Item coordinate data
--------------------

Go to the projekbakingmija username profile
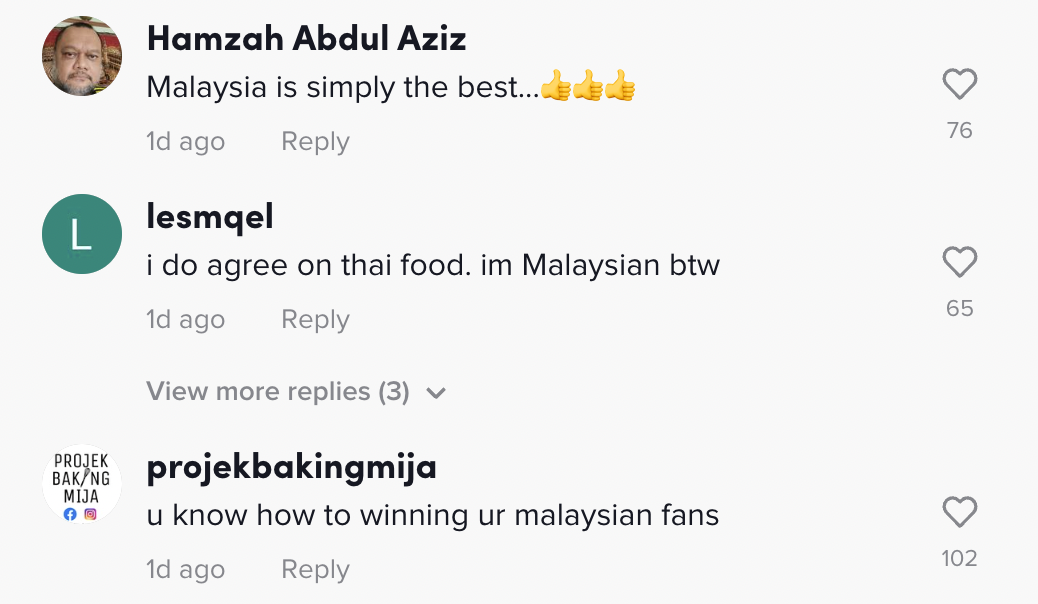The width and height of the screenshot is (1038, 604). 291,467
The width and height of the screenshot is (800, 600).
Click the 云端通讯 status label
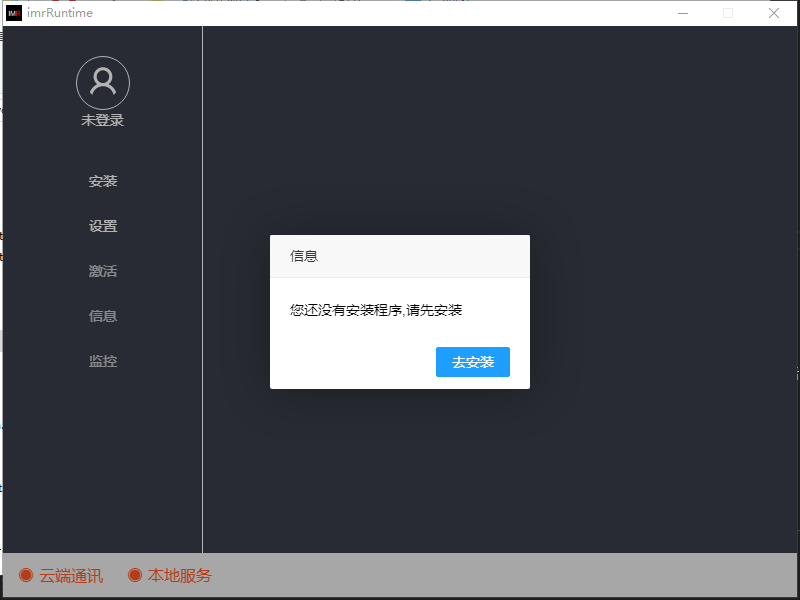(71, 576)
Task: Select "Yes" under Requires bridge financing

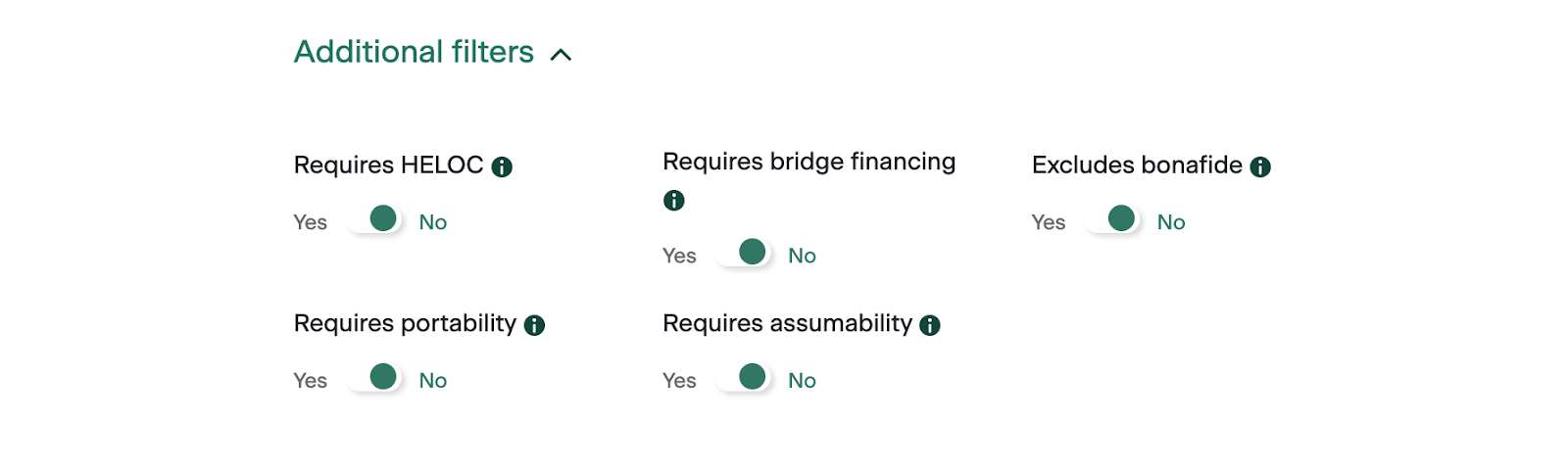Action: click(679, 256)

--------------------

Starting at the line of the listing that contains "Requires bridge financing" and continuing through the end of the listing, rewrite each line, including the request text, with every coordinate in the answers offset by 14. Leave the pictures out.

Task: Select "Yes" under Requires bridge financing

Action: click(693, 270)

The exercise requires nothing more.